╔══

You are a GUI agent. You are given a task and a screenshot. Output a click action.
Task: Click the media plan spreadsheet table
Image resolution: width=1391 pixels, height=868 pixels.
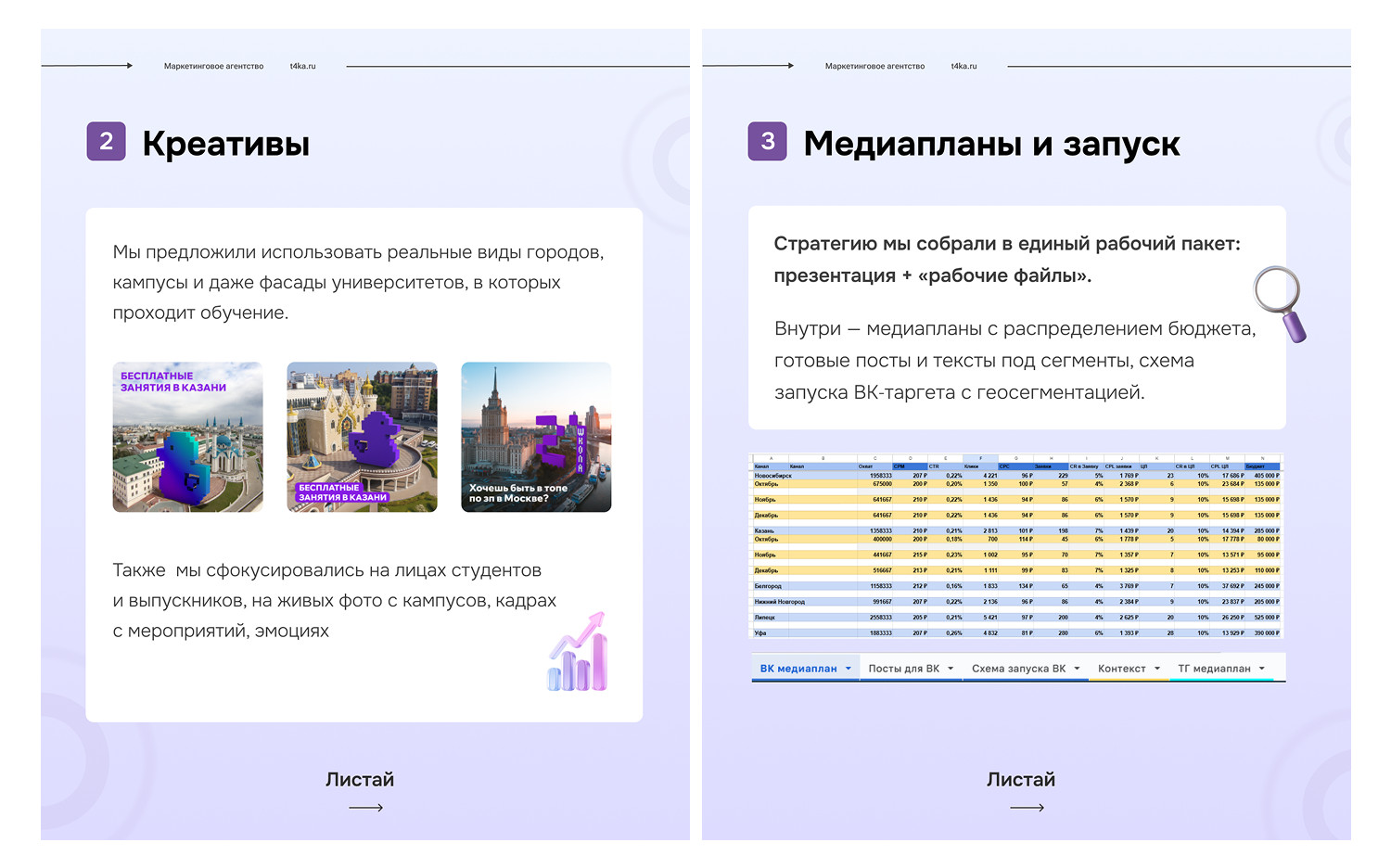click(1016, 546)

╚══
╔══

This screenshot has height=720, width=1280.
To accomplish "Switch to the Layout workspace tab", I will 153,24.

╚══
╔══

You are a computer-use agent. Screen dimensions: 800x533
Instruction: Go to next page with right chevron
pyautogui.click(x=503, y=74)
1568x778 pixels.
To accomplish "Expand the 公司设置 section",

╚══

Description of the task
Please go through the data above and copy every line that has the word "accomplish".

Result of the task
To accomplish "Switch to the Layout workspace tab", I will 153,24.
To accomplish "Expand the 公司设置 section",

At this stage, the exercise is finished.